As the National Assembly heads into a three-and-a-half-month recess, with a string of suspensions of opposition MPs continuing, it looks like parliament is weaker than ever before when it comes to keeping the government in check. Why?

  1. Abuse of power ?

As the National Assembly heads into a recess, defying opposition demands to keep it running in the midst of the Covid-19 pandemic and its economic fallout, a string of suspensions of opposition parliamentarians continuing and the government rushing through controversial legislation with long-term consequences, such as the IBA (amendment) bill and the Offshore Petroleum bill, it seems that parliament is weaker than ever before in keeping a check on the government – the executive.

In some ways, the Mauritian parliament seems to be following a global trend. On December 9, the UNaffiliated Inter-Parliamentary Union released a report stating that incidents of parliamentarians – particularly those from the opposition – having their rights trampled on is at an all-time high globally with 552 MPs across 42 countries reporting abuse of their rights. And unjustified suspensions from parliament being one of the most common tactics used against them. This is particularly pertinent for Mauritius whose own parliament has witnessed a raft of suspensions against opposition MPs since 2019, some of which are now currently being contested at the Supreme Court.

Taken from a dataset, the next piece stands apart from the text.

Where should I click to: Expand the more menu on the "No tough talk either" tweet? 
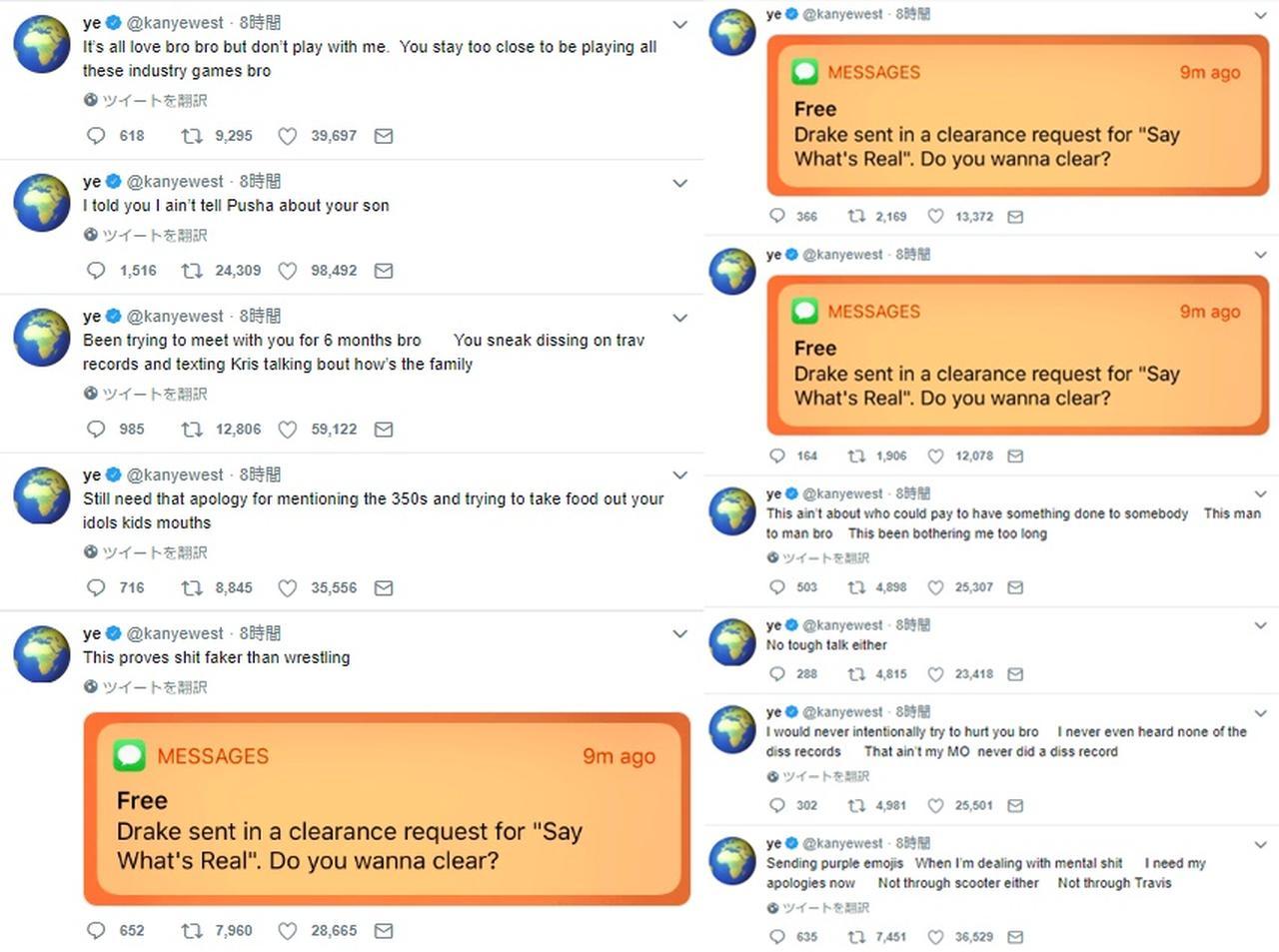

While a lot of critics put the blame squarely on speaker Sooroojdev Phokeer’s handling of the National Assembly, the fact is that he is only digging the hole deeper; the Mauritian parliament always had a problem keeping governments in check. The difference now is that it is getting much worse and more out in the open.

  1. Supremacy of the executive

One big reason for the National Assembly’s inability to rein in the government is that so many of its own members are actually in government. This is a product of the traditional Mauritian brand of coalition politics where lots of politicians across different parties and communities are given formal posts within government. Over time this has become a growing problem. When Mauritius became independent in 1968, its constitution originally envisaged an executive made up of a prime minister leading a cabinet of 14 ministers and five parliamentary secretaries to help ministers. But when the Labour Party and the PMSD formed their coalition in 1969, with the need for more posts to accommodate former political rivals in government, the constitution was amended to increase the number of ministers to 20, assisted by 10 parliamentary secretaries. In a parliament of 70 MPs, this meant that nearly half of them had a position in government.

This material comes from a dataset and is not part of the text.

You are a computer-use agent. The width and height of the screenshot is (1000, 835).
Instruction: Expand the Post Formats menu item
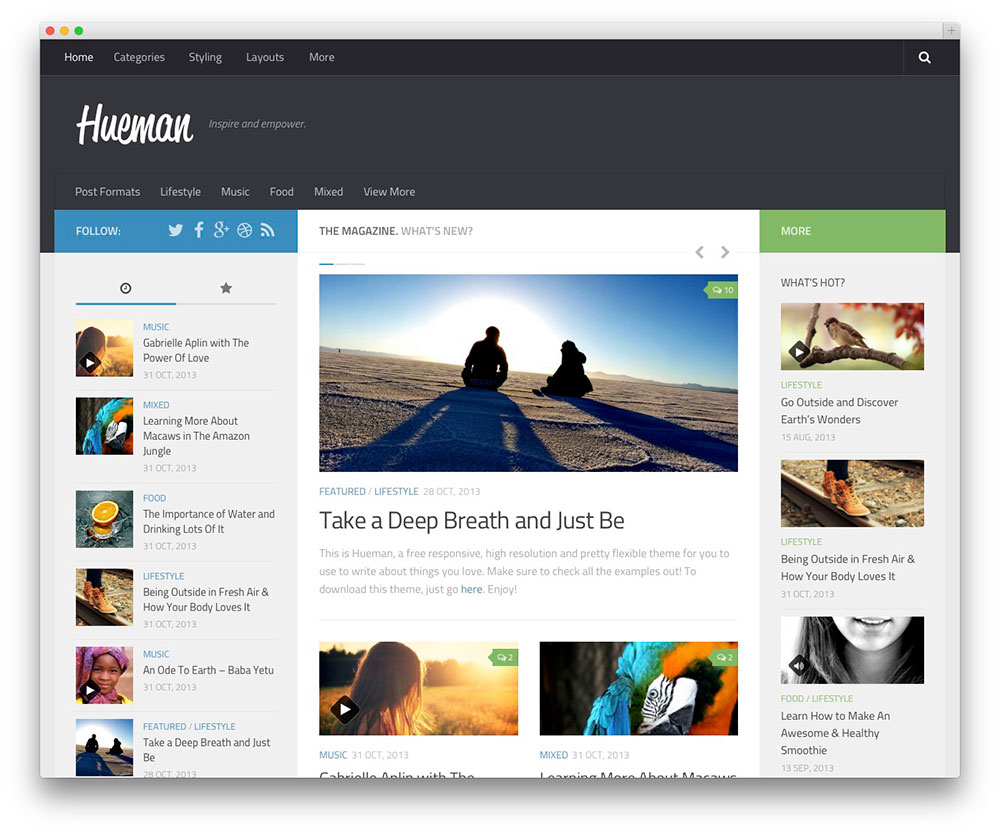pyautogui.click(x=107, y=192)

The MMM government in 1982 made its own series of constitutional amendments, one of which was to reduce the number of ministers and abolish the post of parliamentary secretary. However, after the 1987 elections, the MSM-led government created the post of private parliamentary secretary (PPS). The move smacked of a return to the past when government benches in parliament were dominated by MPs given posts within government in some way and a reversal of the 1982 abolishment of parliamentary secretaries.

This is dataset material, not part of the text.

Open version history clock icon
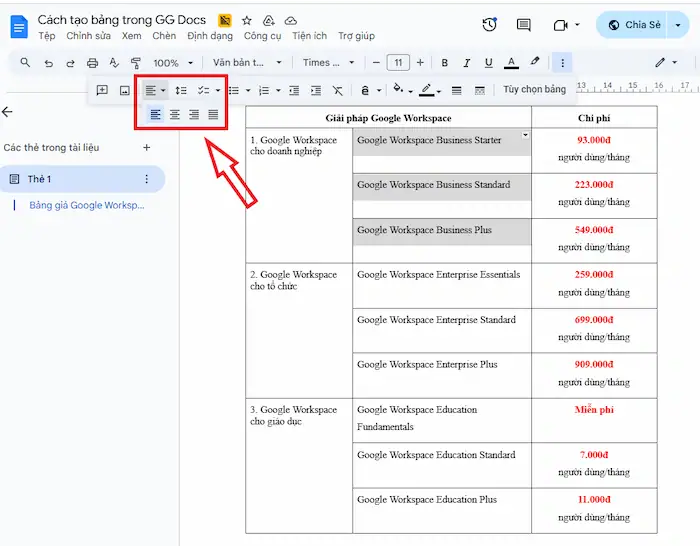The image size is (700, 546). point(489,25)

The logic for the move was threefold: more executive positions in parliament meant that more coalition partners and turncoats from other parties could be accommodated within a government; a PPS could act as a government representative in opposition-dominated constituencies and, more importantly, they would not question government in parliament.

No real backbenchers

When the post was established, each new PPS would get a letter stating that as in other democracies, “you will be expected to support Government’s policy within and outside the Assembly while you hold the post of Private Parliamentary Secretary”. Today, the proportion of parliament made up of government figures is worse: 21 cabinet members and 10 PPS. “This is a major issue with governments being generous with their MPs in terms of ministerial positions and PPS nominations,” explains constitutional lawyer Milan Meetarbhan, “it prevents them from acting as real backbenchers.” It also helps explain why MPs from a ruling coalition challenging their own government are so rare. Most of them are in government.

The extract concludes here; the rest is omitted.